→ Task to carry out
From the line bearing "Screen dimensions: 1200x576" down to the final line of the records below, give every line again exactly and add nothing.

→ Collected data

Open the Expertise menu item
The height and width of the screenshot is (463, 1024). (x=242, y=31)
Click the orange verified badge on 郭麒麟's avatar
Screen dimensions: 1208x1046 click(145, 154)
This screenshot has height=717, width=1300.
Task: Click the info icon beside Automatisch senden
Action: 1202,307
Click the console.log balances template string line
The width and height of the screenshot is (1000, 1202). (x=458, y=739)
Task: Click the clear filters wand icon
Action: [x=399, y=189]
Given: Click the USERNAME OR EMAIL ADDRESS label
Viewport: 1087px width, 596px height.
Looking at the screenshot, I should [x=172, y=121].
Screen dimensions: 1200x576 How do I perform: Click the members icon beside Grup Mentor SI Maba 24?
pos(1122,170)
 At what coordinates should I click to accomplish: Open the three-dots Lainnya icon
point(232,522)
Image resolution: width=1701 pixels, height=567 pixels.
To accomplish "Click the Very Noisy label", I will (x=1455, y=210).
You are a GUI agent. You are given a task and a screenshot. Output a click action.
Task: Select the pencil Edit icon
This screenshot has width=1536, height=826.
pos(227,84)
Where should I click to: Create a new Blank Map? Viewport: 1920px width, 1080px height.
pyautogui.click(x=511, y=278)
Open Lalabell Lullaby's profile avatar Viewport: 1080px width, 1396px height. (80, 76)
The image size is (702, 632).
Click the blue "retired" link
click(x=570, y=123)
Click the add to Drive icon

→ Answer area
Screen dimensions: 1200x576 How do I perform: Click the members icon beside Grup Mentor SI Maba 24?
pos(1122,170)
 At what coordinates should I click to accomplish: Open the three-dots Lainnya icon
point(232,522)
Image resolution: width=1701 pixels, height=567 pixels.
To accomplish "Click the Very Noisy label", I will (x=1455, y=210).
You are a GUI agent. You are given a task and a screenshot. Output a click action.
Task: Select the pencil Edit icon
This screenshot has width=1536, height=826.
pos(227,84)
Where should I click to: Create a new Blank Map? Viewport: 1920px width, 1080px height.
pyautogui.click(x=511, y=278)
Open Lalabell Lullaby's profile avatar Viewport: 1080px width, 1396px height. (80, 76)
The image size is (702, 632).
Click the blue "retired" link
click(x=570, y=123)
Click the add to Drive icon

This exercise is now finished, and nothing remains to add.